Wednesday, December 30, 2009

Teaching data management?

Data management is one of the most important skills we learn as researchers. Without it we are well and truly screwed and can spend days slogging through a mess of our own making or have to re-do experiments altogether. But other than training I have seen on either databasing programs or as a small section of course in Unix, where does training in good data management come from?

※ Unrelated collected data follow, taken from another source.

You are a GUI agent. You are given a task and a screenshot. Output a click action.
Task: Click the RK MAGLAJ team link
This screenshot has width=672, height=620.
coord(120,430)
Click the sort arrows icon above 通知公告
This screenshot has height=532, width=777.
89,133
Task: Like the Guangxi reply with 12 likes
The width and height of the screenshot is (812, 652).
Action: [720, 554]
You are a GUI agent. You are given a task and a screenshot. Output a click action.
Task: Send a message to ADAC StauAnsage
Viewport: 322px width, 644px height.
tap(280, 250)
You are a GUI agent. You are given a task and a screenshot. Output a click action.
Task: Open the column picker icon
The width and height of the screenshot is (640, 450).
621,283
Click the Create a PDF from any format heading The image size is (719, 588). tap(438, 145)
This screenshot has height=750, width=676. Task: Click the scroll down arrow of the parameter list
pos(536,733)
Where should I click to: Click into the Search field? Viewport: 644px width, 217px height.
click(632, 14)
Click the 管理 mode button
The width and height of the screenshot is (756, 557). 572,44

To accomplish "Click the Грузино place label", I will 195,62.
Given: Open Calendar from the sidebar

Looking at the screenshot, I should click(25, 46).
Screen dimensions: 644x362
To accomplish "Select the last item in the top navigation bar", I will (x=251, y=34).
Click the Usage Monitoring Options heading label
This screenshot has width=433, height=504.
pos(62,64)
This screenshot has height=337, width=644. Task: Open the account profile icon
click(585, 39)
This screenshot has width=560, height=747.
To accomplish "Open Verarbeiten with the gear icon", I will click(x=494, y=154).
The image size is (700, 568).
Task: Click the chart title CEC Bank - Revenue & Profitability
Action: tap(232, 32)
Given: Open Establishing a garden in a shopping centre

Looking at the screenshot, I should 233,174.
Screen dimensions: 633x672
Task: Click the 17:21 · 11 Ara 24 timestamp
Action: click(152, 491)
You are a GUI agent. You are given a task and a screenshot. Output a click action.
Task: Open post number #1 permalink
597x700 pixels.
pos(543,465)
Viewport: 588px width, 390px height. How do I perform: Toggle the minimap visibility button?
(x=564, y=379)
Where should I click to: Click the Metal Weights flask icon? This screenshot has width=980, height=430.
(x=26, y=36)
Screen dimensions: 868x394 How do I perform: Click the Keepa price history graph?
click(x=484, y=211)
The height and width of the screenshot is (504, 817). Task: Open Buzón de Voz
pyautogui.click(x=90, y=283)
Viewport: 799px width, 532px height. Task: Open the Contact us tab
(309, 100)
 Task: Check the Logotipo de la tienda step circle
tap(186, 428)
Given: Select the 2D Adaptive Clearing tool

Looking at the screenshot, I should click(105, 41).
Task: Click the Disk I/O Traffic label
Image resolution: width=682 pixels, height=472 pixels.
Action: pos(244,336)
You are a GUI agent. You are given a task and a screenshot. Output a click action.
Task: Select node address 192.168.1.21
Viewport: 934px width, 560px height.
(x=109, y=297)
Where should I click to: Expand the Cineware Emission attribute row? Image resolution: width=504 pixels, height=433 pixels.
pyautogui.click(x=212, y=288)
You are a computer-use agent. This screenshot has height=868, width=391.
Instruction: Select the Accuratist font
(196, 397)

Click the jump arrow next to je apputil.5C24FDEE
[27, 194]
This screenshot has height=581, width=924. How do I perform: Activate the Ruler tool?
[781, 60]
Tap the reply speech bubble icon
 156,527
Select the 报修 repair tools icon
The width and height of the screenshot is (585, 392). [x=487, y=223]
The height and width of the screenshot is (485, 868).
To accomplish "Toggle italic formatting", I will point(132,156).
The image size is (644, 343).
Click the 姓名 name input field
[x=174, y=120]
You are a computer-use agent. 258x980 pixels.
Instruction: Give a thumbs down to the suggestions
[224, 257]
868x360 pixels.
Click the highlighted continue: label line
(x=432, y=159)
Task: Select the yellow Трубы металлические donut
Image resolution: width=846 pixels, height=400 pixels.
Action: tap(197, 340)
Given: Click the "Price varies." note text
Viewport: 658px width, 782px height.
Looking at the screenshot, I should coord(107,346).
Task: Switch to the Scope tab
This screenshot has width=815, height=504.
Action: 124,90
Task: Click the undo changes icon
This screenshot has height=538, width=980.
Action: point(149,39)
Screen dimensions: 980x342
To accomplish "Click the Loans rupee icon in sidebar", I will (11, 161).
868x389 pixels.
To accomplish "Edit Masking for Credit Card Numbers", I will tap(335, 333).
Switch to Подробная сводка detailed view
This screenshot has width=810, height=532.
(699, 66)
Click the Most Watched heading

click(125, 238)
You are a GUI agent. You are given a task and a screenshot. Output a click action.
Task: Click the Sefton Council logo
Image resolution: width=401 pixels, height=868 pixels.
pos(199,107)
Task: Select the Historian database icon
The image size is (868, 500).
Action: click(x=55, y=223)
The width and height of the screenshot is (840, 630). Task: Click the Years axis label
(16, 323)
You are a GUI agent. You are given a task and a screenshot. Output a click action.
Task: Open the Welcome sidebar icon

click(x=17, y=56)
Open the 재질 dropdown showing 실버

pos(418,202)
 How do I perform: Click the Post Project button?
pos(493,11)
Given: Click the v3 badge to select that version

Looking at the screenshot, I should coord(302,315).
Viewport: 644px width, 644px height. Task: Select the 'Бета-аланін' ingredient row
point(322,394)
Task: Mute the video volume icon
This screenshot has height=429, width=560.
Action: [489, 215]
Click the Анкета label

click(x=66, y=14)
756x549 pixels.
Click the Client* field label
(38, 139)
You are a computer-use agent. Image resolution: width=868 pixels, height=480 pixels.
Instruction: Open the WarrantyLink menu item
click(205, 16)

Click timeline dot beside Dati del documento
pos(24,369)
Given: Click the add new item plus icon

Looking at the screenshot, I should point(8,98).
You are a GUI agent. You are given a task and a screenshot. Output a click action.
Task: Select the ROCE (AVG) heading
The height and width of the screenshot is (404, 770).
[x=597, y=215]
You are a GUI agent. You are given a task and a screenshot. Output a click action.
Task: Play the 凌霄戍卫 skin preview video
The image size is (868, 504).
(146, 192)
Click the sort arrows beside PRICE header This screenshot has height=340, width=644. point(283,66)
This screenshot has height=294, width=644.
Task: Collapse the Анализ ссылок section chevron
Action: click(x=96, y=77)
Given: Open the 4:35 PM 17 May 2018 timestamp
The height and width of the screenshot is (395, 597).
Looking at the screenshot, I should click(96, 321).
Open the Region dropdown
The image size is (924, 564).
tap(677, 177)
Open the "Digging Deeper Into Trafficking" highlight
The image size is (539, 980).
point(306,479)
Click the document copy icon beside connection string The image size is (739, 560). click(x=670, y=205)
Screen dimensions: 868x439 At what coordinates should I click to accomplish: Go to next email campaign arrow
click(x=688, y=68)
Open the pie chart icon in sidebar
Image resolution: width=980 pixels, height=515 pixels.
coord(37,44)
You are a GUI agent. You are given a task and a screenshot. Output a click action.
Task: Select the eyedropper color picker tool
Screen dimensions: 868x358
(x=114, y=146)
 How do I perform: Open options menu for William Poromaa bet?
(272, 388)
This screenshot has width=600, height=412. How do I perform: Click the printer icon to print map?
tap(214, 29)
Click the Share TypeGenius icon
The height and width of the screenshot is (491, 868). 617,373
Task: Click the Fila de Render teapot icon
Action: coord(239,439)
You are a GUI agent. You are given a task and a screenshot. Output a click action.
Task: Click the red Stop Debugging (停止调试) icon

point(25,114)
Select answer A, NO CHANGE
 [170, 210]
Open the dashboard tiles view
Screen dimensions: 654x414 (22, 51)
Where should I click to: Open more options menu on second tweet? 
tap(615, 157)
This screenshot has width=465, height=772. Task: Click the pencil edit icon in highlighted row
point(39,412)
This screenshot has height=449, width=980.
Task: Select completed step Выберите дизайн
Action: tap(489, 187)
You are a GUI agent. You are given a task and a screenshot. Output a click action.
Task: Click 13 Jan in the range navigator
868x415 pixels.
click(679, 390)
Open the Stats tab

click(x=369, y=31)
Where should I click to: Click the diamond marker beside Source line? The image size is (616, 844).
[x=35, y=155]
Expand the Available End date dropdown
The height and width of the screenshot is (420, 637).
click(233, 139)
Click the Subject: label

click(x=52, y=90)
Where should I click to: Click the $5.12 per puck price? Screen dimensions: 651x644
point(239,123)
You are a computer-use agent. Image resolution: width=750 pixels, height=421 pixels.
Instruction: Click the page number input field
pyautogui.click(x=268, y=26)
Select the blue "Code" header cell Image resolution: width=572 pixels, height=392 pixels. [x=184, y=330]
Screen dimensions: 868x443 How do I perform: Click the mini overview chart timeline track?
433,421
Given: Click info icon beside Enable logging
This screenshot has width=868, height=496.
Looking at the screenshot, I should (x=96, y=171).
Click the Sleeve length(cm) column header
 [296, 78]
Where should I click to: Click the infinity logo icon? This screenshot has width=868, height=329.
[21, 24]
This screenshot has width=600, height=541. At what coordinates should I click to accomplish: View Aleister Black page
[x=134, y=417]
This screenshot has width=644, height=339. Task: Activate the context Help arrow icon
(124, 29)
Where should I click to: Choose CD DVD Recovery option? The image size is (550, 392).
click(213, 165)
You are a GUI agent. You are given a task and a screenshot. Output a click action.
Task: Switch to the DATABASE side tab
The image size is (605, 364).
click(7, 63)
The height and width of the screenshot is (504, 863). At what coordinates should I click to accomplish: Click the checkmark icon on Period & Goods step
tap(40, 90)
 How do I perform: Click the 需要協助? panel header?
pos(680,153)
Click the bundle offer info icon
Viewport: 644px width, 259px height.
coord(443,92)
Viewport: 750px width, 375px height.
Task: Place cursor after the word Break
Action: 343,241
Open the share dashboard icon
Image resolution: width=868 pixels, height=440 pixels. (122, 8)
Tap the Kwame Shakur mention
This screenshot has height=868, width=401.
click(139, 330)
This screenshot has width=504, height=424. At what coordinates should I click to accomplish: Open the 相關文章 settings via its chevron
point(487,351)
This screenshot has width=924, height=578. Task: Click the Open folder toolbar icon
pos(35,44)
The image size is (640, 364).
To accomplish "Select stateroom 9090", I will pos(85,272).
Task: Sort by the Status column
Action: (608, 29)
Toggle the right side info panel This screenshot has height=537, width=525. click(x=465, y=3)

In my own experience data management was something learned on the job that became more complex as the amount and breadth of data grew. Often this was a gradual process that allowed for the trainee to scale up from a base and each person came up with a system that worked well for them. An obvious issue with this is that multiple systems in a lab can become problematic for data sharing, but as long as the final product is in a "sharable" format this is not a major problem in most circumstances.

In my field however, things have changed. Yes, my students no longer have to walk to work uphill both ways in the snow like I did and nothing costs a nickel anymore. Now, the sheer volume of data we produce for a project is enormous compared with the data I dealt with as a student, so the gradual building of a database is not so gradual these days. Data management is more critical than ever, but it never occurred to me until recently that simply saying "Make sure you keep your datasets organized and well labeled." about 100 times isn't enough.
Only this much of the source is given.